Em uma das trocas de mensagens, ela sugeriu que os críticos procurassem o político holandês de extrema-direita Geert Wilders, líder do Partido da Liberdade (PVV), conhecido internacionalmente por suas posições fortemente anti-islâmicas. De acordo com as mensagens arquivadas, ela escreveu: “Sério? Peçam para o Gert [sic] Wilders dar uma lição neles”, acrescentando que o político “expulsará esses caras da Holanda, como se fossem imigrantes ilegais”.

Segundo relatos, ela sugeriu uma tática para atrair o interesse de Wilders: criar uma ligação. Scientology ela dirigiu-se retoricamente aos “muçulmanos radicais”, um argumento que ela acreditava que o motivaria politicamente.

Em outra mensagem, Silverstein escreveu: “Podemos usar totalmente a intolerância religiosa do governo paquistanês contra Scientology. "

O comentário gerou particular preocupação entre os observadores, pois o Paquistão há muito tempo é criticado por organizações internacionais de direitos humanos por suas leis de blasfêmia e pela perseguição de minorias religiosas. Essas leis têm sido usadas para prender ou processar cristãos, ahmadis e outros acusados ​​de insultar a religião.

Organizações de direitos humanos têm alertado repetidamente que acusações sob essas leis podem levar não apenas à prisão, mas também à violência de multidões e execuções extrajudiciais.

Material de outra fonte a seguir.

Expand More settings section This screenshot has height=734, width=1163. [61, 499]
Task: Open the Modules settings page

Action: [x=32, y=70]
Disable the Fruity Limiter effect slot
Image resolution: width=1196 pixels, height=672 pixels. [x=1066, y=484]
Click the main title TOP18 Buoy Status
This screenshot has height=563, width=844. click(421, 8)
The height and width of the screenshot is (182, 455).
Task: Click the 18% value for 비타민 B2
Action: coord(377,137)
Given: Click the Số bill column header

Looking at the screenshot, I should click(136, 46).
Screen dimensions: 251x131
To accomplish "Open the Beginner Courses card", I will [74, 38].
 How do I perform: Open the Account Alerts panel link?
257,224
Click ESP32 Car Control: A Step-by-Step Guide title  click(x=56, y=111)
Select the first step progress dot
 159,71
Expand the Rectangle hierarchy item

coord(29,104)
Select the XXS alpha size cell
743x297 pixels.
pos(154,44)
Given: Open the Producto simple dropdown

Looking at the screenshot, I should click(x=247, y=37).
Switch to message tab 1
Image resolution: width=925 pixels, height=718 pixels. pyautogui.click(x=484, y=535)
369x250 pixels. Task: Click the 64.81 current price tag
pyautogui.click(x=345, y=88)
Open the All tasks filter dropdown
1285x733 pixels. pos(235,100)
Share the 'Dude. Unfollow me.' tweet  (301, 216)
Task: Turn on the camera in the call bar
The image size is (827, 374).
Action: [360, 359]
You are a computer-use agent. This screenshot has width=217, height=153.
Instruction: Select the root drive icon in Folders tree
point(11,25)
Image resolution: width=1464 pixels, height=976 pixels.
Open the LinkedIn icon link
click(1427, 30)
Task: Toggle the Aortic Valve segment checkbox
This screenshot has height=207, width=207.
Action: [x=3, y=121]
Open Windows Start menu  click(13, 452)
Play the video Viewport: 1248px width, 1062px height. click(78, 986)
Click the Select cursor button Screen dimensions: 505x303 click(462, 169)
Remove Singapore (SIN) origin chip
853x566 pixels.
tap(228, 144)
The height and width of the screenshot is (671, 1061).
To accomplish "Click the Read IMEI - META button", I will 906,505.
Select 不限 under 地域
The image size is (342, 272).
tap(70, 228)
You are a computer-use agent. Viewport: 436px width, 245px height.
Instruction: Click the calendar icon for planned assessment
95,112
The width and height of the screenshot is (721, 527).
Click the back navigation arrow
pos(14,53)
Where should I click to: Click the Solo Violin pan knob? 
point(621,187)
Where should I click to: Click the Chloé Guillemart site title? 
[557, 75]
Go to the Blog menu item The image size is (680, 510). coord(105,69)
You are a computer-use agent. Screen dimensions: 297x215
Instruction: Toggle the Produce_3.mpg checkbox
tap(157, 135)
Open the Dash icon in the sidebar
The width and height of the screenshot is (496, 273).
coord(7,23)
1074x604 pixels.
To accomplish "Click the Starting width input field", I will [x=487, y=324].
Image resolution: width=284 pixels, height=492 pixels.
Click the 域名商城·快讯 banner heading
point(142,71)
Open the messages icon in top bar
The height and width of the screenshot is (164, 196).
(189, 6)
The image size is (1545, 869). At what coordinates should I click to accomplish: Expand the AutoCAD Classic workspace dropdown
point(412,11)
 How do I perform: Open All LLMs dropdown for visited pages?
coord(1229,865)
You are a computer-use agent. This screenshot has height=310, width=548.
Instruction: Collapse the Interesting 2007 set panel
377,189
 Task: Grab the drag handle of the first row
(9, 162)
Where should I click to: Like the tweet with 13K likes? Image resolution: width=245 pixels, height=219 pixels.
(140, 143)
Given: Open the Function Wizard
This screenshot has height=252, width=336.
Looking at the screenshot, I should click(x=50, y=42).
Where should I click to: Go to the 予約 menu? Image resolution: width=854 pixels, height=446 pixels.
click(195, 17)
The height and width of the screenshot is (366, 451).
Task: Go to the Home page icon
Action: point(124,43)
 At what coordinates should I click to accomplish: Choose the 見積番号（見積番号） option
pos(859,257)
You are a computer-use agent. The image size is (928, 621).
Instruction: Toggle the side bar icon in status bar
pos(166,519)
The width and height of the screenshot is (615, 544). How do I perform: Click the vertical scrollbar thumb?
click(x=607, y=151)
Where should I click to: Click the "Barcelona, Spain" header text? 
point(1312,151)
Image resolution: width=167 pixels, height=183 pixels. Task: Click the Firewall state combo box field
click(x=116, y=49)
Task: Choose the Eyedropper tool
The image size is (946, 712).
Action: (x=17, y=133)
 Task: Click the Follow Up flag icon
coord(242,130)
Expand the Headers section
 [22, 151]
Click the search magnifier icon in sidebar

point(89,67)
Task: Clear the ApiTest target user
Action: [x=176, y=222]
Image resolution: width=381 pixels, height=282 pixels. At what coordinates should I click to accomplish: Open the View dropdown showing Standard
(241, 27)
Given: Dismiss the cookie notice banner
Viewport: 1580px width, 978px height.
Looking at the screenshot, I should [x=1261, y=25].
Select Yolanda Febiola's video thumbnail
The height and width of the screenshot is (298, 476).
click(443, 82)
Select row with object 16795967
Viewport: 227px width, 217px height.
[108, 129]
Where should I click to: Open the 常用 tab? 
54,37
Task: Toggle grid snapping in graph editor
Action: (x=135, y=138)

Nesse contexto, sugerir que a “intolerância religiosa” do governo paquistanês possa ser usada contra um grupo religioso levanta sérias questões sobre a compatibilidade de tais opiniões com o mandato da ONU de defender a liberdade de religião ou crença.

Conflito com as normas da ONU?

As Nações Unidas há muito se apresentam como defensoras globais da liberdade religiosa e do respeito cultural. O Artigo 18 da Declaração Universal dos Direitos Humanos — adotada pela ONU em 1948 — garante o direito à liberdade de pensamento, consciência e religião.

Os regulamentos de pessoal da ONU refletem esses princípios. Eles exigem que os funcionários demonstrem respeito por todas as culturas e proíbem a discriminação contra qualquer indivíduo ou grupo. Os funcionários também devem evitar declarações públicas que possam comprometer a imparcialidade da organização.

Os críticos argumentam que o tom e o conteúdo das postagens de Silverstein são difíceis de conciliar com essas obrigações, especialmente considerando seus cargos profissionais dentro da organização.

O caso destaca um dilema mais amplo enfrentado pelas instituições internacionais: como equilibrar o direito à liberdade de expressão dos funcionários com os padrões éticos exigidos dos funcionários públicos encarregados de defender os direitos humanos universais.

Perguntas para as Nações Unidas

Até o momento da redação deste texto, permanece incerto se as Nações Unidas abriram alguma investigação formal sobre o assunto. Investigações internas de pessoal são geralmente confidenciais, e a organização raramente comenta publicamente casos individuais de funcionários.

No entanto, o ressurgimento das publicações reacendeu o debate sobre a responsabilização dentro das instituições internacionais.

Para os observadores preocupados com a liberdade religiosa, a controvérsia toca numa questão mais profunda: se os valores promovidos pelas organizações globais — respeito pela diversidade religiosa, proteção das minorias e oposição à discriminação — são aplicados de forma consistente dentro de suas próprias fileiras.

À medida que o caso prossegue em análise, o episódio poderá, em última instância, servir como um teste de quão seriamente esses princípios são aplicados dentro das instituições que os defendem em todo o mundo.